Collected data entries
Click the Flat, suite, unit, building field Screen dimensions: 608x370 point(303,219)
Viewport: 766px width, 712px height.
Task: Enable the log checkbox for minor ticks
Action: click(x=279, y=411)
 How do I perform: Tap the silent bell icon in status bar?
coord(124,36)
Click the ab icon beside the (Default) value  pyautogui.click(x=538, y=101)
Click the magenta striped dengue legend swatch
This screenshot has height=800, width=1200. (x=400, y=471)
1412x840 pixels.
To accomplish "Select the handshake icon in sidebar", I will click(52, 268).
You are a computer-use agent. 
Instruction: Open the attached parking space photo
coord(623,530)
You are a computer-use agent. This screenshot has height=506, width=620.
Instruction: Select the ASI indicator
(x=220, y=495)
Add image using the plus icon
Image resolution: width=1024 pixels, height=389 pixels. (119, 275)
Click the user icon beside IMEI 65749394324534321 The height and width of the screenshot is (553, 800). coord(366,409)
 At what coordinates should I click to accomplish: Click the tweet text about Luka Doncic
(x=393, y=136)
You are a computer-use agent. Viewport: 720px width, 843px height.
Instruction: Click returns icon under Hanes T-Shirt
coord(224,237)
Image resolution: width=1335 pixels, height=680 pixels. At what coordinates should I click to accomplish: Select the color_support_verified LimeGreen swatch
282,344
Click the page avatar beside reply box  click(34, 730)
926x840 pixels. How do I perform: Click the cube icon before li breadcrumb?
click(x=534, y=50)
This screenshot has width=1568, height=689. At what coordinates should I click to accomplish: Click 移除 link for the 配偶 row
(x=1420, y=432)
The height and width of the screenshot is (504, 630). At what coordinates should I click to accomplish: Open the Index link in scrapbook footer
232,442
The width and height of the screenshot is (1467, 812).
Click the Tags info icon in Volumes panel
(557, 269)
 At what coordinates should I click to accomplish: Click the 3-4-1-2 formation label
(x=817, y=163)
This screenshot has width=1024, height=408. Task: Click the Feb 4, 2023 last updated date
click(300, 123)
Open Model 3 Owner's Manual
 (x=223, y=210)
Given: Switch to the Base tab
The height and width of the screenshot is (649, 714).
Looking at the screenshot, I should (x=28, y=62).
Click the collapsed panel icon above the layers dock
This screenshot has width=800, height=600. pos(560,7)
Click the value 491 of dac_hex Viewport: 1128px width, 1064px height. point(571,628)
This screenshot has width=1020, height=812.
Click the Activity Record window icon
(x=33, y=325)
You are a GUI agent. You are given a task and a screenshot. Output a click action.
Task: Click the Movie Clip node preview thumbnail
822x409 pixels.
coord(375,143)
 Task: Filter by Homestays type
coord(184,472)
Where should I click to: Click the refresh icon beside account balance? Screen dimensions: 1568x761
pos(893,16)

§ Assignment
Nothing but the lines from the one containing "822x409 pixels." through the final line of the data above is to be reproduced, each exactly as written.

§ Task solution
822x409 pixels.
coord(375,143)
 Task: Filter by Homestays type
coord(184,472)
Where should I click to: Click the refresh icon beside account balance? Screen dimensions: 1568x761
pos(893,16)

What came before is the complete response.